I’ve never liked cars. They aren’t my friends. Often they’re my enemies. I can admire them from afar and even nurse crushes on them, especially all those hunky and muscular sports cars that never sat next to me in the middle-school lunchroom, and I often fantasize (chin on hand, eyes gazing at the clouds) about my vehicular ideal: a manual-transmission, four-wheel-drive Prius station wagon with a roof rack and a collapsible third row that gets 60 miles to the gallon, laughs mockingly at the snow and costs $20,000 brand frickin’ new. You find me that car, I will not only buy it, I will marry it.

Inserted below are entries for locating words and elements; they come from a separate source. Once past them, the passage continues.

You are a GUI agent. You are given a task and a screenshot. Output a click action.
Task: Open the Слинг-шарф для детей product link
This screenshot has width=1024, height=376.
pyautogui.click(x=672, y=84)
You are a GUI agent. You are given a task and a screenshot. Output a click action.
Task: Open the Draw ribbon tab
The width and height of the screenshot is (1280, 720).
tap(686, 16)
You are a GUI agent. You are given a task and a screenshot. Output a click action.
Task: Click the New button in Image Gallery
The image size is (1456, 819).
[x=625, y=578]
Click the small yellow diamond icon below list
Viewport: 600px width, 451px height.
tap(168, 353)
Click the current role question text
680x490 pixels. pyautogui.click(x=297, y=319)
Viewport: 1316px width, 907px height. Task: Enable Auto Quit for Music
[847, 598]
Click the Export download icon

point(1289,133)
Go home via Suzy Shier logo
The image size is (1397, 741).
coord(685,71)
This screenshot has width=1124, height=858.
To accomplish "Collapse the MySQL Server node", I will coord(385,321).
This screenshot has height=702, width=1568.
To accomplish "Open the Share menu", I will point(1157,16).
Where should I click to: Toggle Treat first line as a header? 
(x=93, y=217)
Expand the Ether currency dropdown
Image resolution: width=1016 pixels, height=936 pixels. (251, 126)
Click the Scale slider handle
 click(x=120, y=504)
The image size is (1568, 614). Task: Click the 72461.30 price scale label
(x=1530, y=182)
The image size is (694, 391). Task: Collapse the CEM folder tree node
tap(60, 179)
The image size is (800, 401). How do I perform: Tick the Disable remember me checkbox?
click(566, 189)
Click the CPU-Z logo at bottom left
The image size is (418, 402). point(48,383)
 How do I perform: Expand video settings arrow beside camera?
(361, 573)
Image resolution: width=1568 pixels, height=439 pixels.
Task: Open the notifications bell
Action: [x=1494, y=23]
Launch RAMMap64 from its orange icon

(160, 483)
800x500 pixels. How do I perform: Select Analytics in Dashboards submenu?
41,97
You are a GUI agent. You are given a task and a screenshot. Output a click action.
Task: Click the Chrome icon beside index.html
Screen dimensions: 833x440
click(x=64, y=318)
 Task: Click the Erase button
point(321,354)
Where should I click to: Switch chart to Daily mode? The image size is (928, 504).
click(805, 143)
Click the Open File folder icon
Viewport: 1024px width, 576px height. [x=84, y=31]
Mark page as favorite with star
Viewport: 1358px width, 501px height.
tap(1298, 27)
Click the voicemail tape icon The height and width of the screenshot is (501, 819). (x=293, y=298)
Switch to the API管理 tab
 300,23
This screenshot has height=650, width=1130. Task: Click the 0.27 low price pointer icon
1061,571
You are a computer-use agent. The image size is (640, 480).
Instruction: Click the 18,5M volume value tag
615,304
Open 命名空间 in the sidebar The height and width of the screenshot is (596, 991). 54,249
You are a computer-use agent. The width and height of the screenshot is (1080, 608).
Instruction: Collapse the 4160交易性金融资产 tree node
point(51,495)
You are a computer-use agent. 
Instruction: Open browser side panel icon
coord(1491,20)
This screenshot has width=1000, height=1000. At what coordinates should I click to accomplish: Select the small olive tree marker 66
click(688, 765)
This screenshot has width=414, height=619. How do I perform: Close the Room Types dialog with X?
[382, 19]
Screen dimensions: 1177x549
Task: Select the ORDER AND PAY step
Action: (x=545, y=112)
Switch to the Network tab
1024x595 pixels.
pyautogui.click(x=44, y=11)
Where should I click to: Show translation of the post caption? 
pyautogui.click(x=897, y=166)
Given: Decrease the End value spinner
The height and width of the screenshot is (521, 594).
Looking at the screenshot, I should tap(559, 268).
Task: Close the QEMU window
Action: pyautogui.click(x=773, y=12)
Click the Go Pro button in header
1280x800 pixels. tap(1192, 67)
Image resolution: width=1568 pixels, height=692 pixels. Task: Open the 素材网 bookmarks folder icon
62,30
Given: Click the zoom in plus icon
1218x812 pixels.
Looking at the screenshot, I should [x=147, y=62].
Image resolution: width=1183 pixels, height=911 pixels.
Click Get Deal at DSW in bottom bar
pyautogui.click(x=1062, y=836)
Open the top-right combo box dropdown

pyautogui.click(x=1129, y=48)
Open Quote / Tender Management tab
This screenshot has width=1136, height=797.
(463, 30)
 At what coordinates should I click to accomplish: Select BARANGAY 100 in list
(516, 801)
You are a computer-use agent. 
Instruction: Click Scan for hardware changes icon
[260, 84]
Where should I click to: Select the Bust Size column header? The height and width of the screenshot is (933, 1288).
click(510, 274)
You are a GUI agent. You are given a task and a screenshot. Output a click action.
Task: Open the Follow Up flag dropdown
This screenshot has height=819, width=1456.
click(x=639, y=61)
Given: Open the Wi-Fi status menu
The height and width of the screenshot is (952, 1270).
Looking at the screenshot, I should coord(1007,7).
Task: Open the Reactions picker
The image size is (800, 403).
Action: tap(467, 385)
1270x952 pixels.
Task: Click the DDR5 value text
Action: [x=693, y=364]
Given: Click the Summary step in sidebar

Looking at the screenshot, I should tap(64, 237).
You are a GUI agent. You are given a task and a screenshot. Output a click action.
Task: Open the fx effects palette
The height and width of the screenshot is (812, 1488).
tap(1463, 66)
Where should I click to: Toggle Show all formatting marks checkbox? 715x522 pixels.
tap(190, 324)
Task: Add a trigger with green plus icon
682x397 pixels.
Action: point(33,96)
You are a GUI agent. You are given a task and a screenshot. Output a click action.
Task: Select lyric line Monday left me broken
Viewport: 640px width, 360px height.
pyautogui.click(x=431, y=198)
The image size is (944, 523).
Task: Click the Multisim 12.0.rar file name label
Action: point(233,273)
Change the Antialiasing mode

My ideal car does not drive itself. I don’t care what Google says or does. You know how you want your spouse or lover to be independent and fine without you, but not THAT independent and fine without you? You want him or her to follow your express directions, at least in theory. You don’t want him to possess total autonomy and happiness in your absence, like, say, given a choice between you and a bloomin’ onion, the onion might just win out.
Well, I don’t want my car to be totally autonomous, either. I want it to NEED me. What’s more, I want to make some of the driving decisions on my own, such as: when to determine that a child on a sidewalk is about to chase into the street after a ball; when to downshift from third to second and second to first instead of braking, because it’s snowing, I’m driving toward a stop sign, and I can see a shiny slippery schmear of shit on the road some 30 feet ahead; when to wave another car ahead of me in a traffic jam, because someone just waved me in, and, you know, The Golden Rule; when to determine, if only from the tint in his window or the narcissistic gleam in his eye, that some fathead is about to cut me off.
Should I give him the finger? Probably not. That’s my decision, too.
One more thing. I DON’T TRUST COMPUTERS. Motherboards crash. On everything. Including cars. Someday, if you’re unlucky, I’ll tell you about the Mazda that broke my heart and my bank account. Also, even when they’re working well, computers are testy, moody, evil and capricious things that wish me ill and will not be persuaded. You want to know how well I get along with them at work? Just roll down your window next time you’re near Albany-Shaker Road around 4 pm on any given workday, and you’ll hear my faint but audible howls of pain and supplication — my PLEASE PLEASE PLEASEs and NO NO NOs and SHIT SHIT SHITs and then COMPUTER, I BEG YOU, I BEG YOU and finally OKAY, LISTEN, THIS IS WHAT WE’LL DO: IF YOU LET ME FILE THIS ONE STORY, I PROMISE YOU A LIFE OF SERVITUDE.
And then, thank goodness, I drive myself home.